- **Exercise description**: Each entry must appear in the answer exactly as written.

- **Records for this task**:
-*-*-
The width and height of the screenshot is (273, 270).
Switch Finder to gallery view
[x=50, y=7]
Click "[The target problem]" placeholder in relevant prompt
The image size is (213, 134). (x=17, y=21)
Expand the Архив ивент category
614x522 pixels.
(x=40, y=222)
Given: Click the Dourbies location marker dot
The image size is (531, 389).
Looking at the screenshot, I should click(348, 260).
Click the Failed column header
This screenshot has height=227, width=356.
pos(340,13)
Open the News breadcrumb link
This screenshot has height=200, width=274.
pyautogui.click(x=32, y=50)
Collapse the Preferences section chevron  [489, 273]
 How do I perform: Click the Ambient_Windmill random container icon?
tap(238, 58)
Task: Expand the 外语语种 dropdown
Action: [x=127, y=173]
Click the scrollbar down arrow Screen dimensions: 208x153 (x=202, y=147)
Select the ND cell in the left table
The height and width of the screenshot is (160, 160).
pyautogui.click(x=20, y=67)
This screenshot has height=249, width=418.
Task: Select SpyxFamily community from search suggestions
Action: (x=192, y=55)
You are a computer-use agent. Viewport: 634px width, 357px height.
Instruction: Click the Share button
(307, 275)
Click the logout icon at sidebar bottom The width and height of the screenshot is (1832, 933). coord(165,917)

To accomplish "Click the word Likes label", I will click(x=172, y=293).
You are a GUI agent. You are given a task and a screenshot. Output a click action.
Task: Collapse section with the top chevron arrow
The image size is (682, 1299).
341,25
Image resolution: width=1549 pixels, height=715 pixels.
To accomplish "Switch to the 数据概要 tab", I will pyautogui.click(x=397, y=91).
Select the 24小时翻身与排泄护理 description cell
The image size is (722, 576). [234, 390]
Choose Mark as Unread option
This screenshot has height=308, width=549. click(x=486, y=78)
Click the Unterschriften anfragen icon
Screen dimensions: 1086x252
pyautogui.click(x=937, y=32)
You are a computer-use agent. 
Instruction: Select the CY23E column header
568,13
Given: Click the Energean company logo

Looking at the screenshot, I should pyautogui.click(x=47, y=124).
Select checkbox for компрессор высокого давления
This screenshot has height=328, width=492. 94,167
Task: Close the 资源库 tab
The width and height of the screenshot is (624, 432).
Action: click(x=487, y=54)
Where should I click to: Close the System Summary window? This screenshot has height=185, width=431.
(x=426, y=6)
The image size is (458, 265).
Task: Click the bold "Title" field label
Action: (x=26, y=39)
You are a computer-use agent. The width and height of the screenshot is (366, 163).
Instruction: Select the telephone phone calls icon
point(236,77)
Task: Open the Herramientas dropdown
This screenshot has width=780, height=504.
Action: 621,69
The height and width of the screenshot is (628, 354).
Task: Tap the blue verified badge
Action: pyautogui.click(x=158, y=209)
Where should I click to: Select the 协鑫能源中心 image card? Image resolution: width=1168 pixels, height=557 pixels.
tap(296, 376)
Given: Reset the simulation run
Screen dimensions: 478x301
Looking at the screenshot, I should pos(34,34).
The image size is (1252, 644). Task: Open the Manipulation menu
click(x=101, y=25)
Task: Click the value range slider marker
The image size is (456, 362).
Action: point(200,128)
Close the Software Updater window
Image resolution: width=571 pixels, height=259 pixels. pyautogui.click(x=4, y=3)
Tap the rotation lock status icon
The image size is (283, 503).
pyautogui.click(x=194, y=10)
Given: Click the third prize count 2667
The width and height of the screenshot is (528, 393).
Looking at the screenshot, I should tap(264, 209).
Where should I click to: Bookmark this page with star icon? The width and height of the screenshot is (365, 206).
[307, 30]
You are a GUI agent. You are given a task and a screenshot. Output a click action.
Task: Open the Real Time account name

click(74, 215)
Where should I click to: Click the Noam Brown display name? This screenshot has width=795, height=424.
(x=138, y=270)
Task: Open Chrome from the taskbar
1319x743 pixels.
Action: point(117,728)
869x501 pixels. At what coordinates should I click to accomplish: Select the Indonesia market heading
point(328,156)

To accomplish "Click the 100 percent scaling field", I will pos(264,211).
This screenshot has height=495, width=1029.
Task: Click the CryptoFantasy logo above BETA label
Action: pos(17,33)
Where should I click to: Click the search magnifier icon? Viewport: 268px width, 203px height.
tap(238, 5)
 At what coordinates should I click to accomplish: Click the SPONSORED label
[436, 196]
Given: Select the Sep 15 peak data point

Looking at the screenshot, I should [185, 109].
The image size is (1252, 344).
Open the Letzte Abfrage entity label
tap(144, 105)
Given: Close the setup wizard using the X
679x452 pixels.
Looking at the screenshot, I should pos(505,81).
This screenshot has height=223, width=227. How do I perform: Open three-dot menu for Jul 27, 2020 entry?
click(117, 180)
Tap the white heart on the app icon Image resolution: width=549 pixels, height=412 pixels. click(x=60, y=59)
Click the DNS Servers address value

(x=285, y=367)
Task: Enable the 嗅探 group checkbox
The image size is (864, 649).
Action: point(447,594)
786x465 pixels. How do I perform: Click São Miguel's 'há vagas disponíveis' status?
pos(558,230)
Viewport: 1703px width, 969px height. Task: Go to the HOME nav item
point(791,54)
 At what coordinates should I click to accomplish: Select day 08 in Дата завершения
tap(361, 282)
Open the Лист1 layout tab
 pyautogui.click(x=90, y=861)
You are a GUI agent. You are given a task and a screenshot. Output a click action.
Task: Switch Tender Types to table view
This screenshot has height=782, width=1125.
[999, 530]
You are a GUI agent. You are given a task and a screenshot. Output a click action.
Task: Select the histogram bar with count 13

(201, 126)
-*-*-
- **Result for this exercise**:
The width and height of the screenshot is (273, 270).
Switch Finder to gallery view
[x=50, y=7]
Click "[The target problem]" placeholder in relevant prompt
The image size is (213, 134). (x=17, y=21)
Expand the Архив ивент category
614x522 pixels.
(x=40, y=222)
Given: Click the Dourbies location marker dot
The image size is (531, 389).
Looking at the screenshot, I should click(348, 260).
Click the Failed column header
This screenshot has height=227, width=356.
pos(340,13)
Open the News breadcrumb link
This screenshot has height=200, width=274.
pyautogui.click(x=32, y=50)
Collapse the Preferences section chevron  [489, 273]
 How do I perform: Click the Ambient_Windmill random container icon?
tap(238, 58)
Task: Expand the 外语语种 dropdown
Action: [x=127, y=173]
Click the scrollbar down arrow Screen dimensions: 208x153 (x=202, y=147)
Select the ND cell in the left table
The height and width of the screenshot is (160, 160).
pyautogui.click(x=20, y=67)
This screenshot has height=249, width=418.
Task: Select SpyxFamily community from search suggestions
Action: (x=192, y=55)
You are a computer-use agent. Viewport: 634px width, 357px height.
Instruction: Click the Share button
(307, 275)
Click the logout icon at sidebar bottom The width and height of the screenshot is (1832, 933). coord(165,917)

To accomplish "Click the word Likes label", I will click(x=172, y=293).
You are a GUI agent. You are given a task and a screenshot. Output a click action.
Task: Collapse section with the top chevron arrow
The image size is (682, 1299).
341,25
Image resolution: width=1549 pixels, height=715 pixels.
To accomplish "Switch to the 数据概要 tab", I will pyautogui.click(x=397, y=91).
Select the 24小时翻身与排泄护理 description cell
The image size is (722, 576). [234, 390]
Choose Mark as Unread option
This screenshot has height=308, width=549. click(x=486, y=78)
Click the Unterschriften anfragen icon
Screen dimensions: 1086x252
pyautogui.click(x=937, y=32)
You are a computer-use agent. 
Instruction: Select the CY23E column header
568,13
Given: Click the Energean company logo

Looking at the screenshot, I should pyautogui.click(x=47, y=124).
Select checkbox for компрессор высокого давления
This screenshot has height=328, width=492. 94,167
Task: Close the 资源库 tab
The width and height of the screenshot is (624, 432).
Action: click(x=487, y=54)
Where should I click to: Close the System Summary window? This screenshot has height=185, width=431.
(x=426, y=6)
The image size is (458, 265).
Task: Click the bold "Title" field label
Action: (x=26, y=39)
You are a computer-use agent. The width and height of the screenshot is (366, 163).
Instruction: Select the telephone phone calls icon
point(236,77)
Task: Open the Herramientas dropdown
This screenshot has width=780, height=504.
Action: 621,69
The height and width of the screenshot is (628, 354).
Task: Tap the blue verified badge
Action: pyautogui.click(x=158, y=209)
Where should I click to: Select the 协鑫能源中心 image card? Image resolution: width=1168 pixels, height=557 pixels.
tap(296, 376)
Given: Reset the simulation run
Screen dimensions: 478x301
Looking at the screenshot, I should pos(34,34).
The image size is (1252, 644). Task: Open the Manipulation menu
click(x=101, y=25)
Task: Click the value range slider marker
The image size is (456, 362).
Action: point(200,128)
Close the Software Updater window
Image resolution: width=571 pixels, height=259 pixels. pyautogui.click(x=4, y=3)
Tap the rotation lock status icon
The image size is (283, 503).
pyautogui.click(x=194, y=10)
Given: Click the third prize count 2667
The width and height of the screenshot is (528, 393).
Looking at the screenshot, I should tap(264, 209).
Where should I click to: Bookmark this page with star icon? The width and height of the screenshot is (365, 206).
[307, 30]
You are a GUI agent. You are given a task and a screenshot. Output a click action.
Task: Open the Real Time account name

click(74, 215)
Where should I click to: Click the Noam Brown display name? This screenshot has width=795, height=424.
(x=138, y=270)
Task: Open Chrome from the taskbar
1319x743 pixels.
Action: point(117,728)
869x501 pixels. At what coordinates should I click to accomplish: Select the Indonesia market heading
point(328,156)

To accomplish "Click the 100 percent scaling field", I will pos(264,211).
This screenshot has height=495, width=1029.
Task: Click the CryptoFantasy logo above BETA label
Action: pos(17,33)
Where should I click to: Click the search magnifier icon? Viewport: 268px width, 203px height.
tap(238, 5)
 At what coordinates should I click to accomplish: Click the SPONSORED label
[436, 196]
Given: Select the Sep 15 peak data point

Looking at the screenshot, I should [185, 109].
The image size is (1252, 344).
Open the Letzte Abfrage entity label
tap(144, 105)
Given: Close the setup wizard using the X
679x452 pixels.
Looking at the screenshot, I should pos(505,81).
This screenshot has height=223, width=227. How do I perform: Open three-dot menu for Jul 27, 2020 entry?
click(117, 180)
Tap the white heart on the app icon Image resolution: width=549 pixels, height=412 pixels. click(x=60, y=59)
Click the DNS Servers address value

(x=285, y=367)
Task: Enable the 嗅探 group checkbox
The image size is (864, 649).
Action: point(447,594)
786x465 pixels. How do I perform: Click São Miguel's 'há vagas disponíveis' status?
pos(558,230)
Viewport: 1703px width, 969px height. Task: Go to the HOME nav item
point(791,54)
 At what coordinates should I click to accomplish: Select day 08 in Дата завершения
tap(361, 282)
Open the Лист1 layout tab
 pyautogui.click(x=90, y=861)
You are a GUI agent. You are given a task and a screenshot. Output a click action.
Task: Switch Tender Types to table view
This screenshot has height=782, width=1125.
[999, 530]
You are a GUI agent. You are given a task and a screenshot. Output a click action.
Task: Select the histogram bar with count 13

(201, 126)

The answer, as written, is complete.